Another benefit of the NSCC is the exclusive opportunities that companies offer.  We touched on the on-site grading that PSA and Beckett typically provide, which will range in price depending on the service you select.  However, there are options to receive the card on the same day you submit it, but those prices increase as the show progresses.  It’s best to take care of your grading endeavors early so you can avoid the lines and extra fees that may be added on.

Panini also provides an enticing service for collectors with expired redemption cards, known as their White Boxes.  A Panini White Box Redemption will include an encased 1/1 card that has been taken out of circulation from the product it came from.  And, just like the exclusive promotional packs, these White Boxes can bring in a pretty penny as well.

Trade Nights

trade night

The final video from Ryan’s series talks about the Trade Night at the National, which is by far the best way to connect with everyday collectors in-person.  According to Ryan, this event started back in 2015 and only had around 30-40 attendees in the beginning.  The picture above, taken at last year’s Trade Night, shows just how far it has grown in less than a decade.

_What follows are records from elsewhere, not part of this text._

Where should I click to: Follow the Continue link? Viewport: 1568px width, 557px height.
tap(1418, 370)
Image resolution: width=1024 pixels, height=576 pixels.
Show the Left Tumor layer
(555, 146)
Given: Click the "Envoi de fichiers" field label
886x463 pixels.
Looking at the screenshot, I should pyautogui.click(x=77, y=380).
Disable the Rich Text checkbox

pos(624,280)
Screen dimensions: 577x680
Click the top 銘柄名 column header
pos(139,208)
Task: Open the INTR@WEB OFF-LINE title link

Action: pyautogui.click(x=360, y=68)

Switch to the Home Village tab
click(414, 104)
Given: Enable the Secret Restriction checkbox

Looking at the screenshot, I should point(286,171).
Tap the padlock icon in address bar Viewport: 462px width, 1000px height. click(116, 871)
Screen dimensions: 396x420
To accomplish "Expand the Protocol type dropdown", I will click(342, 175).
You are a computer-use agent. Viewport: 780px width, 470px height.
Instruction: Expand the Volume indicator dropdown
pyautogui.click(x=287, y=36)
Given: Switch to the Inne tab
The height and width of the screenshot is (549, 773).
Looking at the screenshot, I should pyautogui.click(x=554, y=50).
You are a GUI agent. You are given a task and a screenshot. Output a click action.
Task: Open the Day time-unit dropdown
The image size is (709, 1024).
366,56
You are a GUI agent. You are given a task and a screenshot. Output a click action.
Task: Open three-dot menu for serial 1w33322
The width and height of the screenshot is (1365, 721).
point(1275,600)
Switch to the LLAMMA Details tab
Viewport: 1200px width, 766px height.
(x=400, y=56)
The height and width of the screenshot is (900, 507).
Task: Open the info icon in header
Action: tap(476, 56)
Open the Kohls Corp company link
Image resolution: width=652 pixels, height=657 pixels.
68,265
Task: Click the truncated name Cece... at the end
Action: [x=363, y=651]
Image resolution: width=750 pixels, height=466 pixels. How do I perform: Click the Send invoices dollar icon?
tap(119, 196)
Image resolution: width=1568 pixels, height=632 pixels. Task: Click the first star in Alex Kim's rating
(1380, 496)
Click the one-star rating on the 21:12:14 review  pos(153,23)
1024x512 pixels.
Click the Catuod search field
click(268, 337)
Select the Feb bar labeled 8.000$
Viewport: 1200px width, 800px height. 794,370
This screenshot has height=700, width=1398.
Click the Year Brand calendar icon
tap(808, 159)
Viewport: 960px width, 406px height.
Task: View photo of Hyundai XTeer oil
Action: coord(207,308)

At the Trade Night, you can expect many people set up with their cards on a table, all while chatting with friends or watching a game.  It’s a much more relaxed vibe than the buzzing and whirring of the show, and it provides an excellent opportunity to build relationships within the card community.  Additionally, it’s a great way to trade more liquid cards into a higher-end piece and vice versa.  This is a free and safe environment that was put together by two of the hobby's best and most trusted figures. It will be held on Thursday this year, so make sure to stay tuned to @cardcollector2 on all social media channels for news and updates.

I was fortunate enough to attend this Trade Night and many other smaller ones while at the National last year.  Ryan and Jimmy from Kentucky Roadshow did an incredible job with the venue, and it enabled me to meet many new faces that I still communicate with on a regular basis.  If you have the time, I highly recommend stopping by the Trade Night for an hour or two.

See You in July!

atlantic city convention center

The days are waning down until the 42nd National Sports Collectors Convention.  If you have any more questions regarding the show, be sure to watch Ryan’s vlogs from last year’s National.  They help to give a first-hand account of what it was like on the show floor.  

You don’t want to miss it in Atlantic City this year. As we’ve seen the hobby grow to new heights, so have the card shows across the nation.  Who knows what’s in store for the National this year? We hope to see you there!